Red blood cells may be given as part of a blood transfusion. Blood may be donated from another person, or stored by the recipient at an earlier date. Donated blood usually requires screening to ensure that donors do not contain risk factors for the presence of blood-borne diseases, or will not suffer themselves by giving blood. Blood is usually collected and tested for common or serious Blood-borne diseases including Hepatitis B, Hepatitis C and HIV. The blood type (A, B, AB, or O) or the blood product is identified. This relates to the presence of antigens on the cell's surface. After this process, the blood is stored, and within a short duration is used. Blood can be given as a whole product or the red blood cells separated as packed red blood cells.
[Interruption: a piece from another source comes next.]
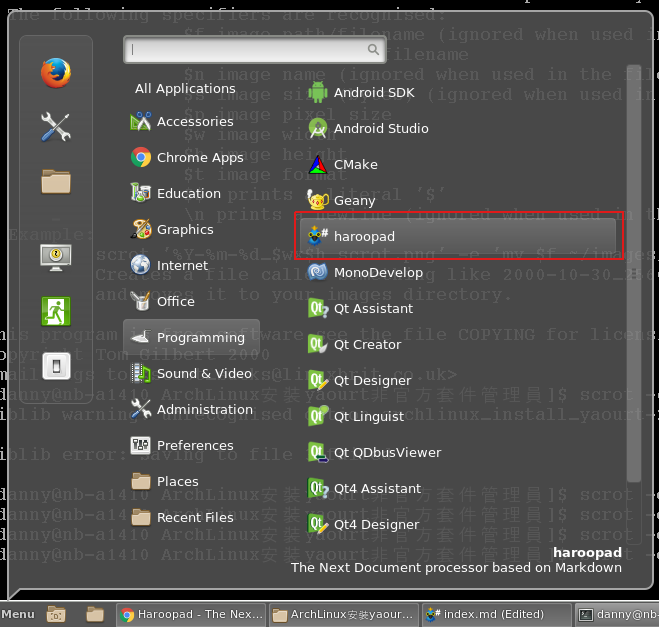The image size is (659, 627).
Task: Click the Menu button on the panel
Action: point(19,614)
Blood is often transfused when there is known anaemia, active bleeding, or when there is an expectation of serious blood loss, such as prior to an operation. Before blood is given, a small sample of the recipient's blood is tested with the transfusion in a process known as cross-matching. In addition to the transmission of infection, certain types of transfusion reaction.

In 2008 it was reported that human embryonic stem cells had been successfully coaxed into becoming red blood cells in the lab. The difficult step was to induce the cells to eject their nucleus; this was achieved by growing the cells on stromal cells from the bone marrow. It is hoped that these artificial red blood cells can eventually be used for blood transfusions.[50]

Tests

Several blood tests involve red blood cells. These include a RBC count (the number of red blood cells per volume of blood), calculation of the hematocrit (percentage of blood volume occupied by red blood cells), and the erythrocyte sedimentation rate. The blood type needs to be determined to prepare for a blood transfusion or an organ transplantation.
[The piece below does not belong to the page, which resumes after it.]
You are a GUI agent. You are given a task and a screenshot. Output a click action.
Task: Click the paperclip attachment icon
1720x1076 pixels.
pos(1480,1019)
Many diseases involving red blood cells are diagnosed with a blood film (or peripheral blood smear), where a thin layer of blood is smeared on a microscope slide. This may reveal abnormalities of red blood cell shape and form. When red blood cells sometimes occur as a stack, flat side next to flat side. This is known as rouleaux formation, and it occurs more often if the levels of certain serum proteins are elevated, as for instance during inflammation.

Separation and blood doping

Red blood cells can be obtained from whole blood by centrifugation, which separates the cells from the blood plasma in a process known as blood fractionation. Packed red blood cells, which are made in this way from whole blood with the plasma removed, are used in transfusion medicine.[51] During plasma donation, the red blood cells are pumped back into the body right away and only the plasma is collected.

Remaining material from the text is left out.